### RECORDS SUPPLIED
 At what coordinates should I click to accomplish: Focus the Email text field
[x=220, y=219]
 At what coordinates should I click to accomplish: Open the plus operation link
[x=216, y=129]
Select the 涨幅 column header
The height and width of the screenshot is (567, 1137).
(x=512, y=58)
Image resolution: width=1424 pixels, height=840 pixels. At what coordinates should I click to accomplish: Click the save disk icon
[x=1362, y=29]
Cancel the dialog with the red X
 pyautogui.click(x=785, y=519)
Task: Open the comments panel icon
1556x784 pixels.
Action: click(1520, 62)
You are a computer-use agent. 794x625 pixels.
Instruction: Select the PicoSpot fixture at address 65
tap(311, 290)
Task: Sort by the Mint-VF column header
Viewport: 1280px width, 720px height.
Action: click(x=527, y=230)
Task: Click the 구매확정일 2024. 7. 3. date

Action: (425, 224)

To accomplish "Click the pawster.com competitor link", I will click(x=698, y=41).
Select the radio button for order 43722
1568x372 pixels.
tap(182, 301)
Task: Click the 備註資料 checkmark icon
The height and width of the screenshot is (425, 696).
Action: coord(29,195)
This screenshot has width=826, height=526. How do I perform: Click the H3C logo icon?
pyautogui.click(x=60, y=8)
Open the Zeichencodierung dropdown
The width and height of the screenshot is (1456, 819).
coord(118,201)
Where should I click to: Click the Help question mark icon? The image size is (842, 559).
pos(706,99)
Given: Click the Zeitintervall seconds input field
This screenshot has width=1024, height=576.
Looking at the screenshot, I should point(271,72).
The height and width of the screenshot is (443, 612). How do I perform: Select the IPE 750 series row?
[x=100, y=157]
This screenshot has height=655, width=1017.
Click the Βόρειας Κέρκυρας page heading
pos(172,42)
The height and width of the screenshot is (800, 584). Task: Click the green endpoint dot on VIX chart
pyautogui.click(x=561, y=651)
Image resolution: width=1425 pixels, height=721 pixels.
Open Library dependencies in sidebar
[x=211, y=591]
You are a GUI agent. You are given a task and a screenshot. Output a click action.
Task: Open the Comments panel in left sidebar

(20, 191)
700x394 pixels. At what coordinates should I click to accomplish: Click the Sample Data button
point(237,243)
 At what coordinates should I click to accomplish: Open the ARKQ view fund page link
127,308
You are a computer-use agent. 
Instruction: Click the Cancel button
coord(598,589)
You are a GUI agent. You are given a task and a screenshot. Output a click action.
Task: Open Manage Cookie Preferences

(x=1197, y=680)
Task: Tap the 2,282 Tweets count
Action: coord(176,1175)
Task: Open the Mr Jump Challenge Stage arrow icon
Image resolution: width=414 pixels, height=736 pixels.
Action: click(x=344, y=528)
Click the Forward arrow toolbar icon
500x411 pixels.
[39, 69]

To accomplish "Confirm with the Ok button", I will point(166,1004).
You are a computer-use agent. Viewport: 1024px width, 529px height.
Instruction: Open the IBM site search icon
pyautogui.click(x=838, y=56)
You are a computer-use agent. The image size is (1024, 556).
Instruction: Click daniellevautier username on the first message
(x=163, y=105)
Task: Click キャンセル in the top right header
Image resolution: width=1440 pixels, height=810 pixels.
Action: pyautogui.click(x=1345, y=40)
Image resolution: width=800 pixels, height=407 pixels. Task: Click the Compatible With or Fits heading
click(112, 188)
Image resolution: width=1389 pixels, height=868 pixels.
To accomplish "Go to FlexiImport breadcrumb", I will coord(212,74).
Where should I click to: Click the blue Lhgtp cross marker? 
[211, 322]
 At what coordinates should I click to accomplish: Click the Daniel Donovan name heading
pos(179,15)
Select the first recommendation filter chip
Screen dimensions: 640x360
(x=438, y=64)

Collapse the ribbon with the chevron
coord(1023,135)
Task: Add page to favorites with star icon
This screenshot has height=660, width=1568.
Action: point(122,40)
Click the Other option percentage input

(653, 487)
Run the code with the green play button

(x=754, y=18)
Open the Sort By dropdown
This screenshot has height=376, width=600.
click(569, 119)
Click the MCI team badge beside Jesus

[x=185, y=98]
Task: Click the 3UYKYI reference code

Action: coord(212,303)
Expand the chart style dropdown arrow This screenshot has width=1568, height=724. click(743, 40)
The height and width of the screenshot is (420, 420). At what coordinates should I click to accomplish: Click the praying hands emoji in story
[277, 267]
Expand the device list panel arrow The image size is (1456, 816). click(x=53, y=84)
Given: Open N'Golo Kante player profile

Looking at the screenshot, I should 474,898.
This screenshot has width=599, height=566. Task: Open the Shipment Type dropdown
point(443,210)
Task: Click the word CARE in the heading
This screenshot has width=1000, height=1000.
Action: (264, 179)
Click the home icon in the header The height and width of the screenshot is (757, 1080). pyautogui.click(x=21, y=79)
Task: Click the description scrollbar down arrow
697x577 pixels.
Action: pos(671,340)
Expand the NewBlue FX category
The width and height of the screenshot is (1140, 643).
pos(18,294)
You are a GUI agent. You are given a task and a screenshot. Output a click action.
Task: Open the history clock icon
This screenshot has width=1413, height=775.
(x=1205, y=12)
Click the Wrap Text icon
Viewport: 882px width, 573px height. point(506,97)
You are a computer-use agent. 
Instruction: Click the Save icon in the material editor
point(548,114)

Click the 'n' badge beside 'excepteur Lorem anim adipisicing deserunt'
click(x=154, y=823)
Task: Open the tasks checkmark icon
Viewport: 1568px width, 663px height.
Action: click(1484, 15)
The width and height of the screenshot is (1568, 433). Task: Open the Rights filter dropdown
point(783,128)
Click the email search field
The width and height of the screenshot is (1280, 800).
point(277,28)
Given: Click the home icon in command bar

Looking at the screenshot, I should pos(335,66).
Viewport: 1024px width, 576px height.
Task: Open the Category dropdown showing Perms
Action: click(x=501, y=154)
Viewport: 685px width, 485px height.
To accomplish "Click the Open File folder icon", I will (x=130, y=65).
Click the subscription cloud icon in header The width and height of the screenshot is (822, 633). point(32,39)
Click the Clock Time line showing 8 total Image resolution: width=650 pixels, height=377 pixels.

### TASK
Scan the entries and show every line in which the word "will" is found.

### SOLUTION
To accomplish "Click the pawster.com competitor link", I will click(x=698, y=41).
To accomplish "Confirm with the Ok button", I will point(166,1004).
To accomplish "Go to FlexiImport breadcrumb", I will coord(212,74).
To accomplish "Click the Open File folder icon", I will (x=130, y=65).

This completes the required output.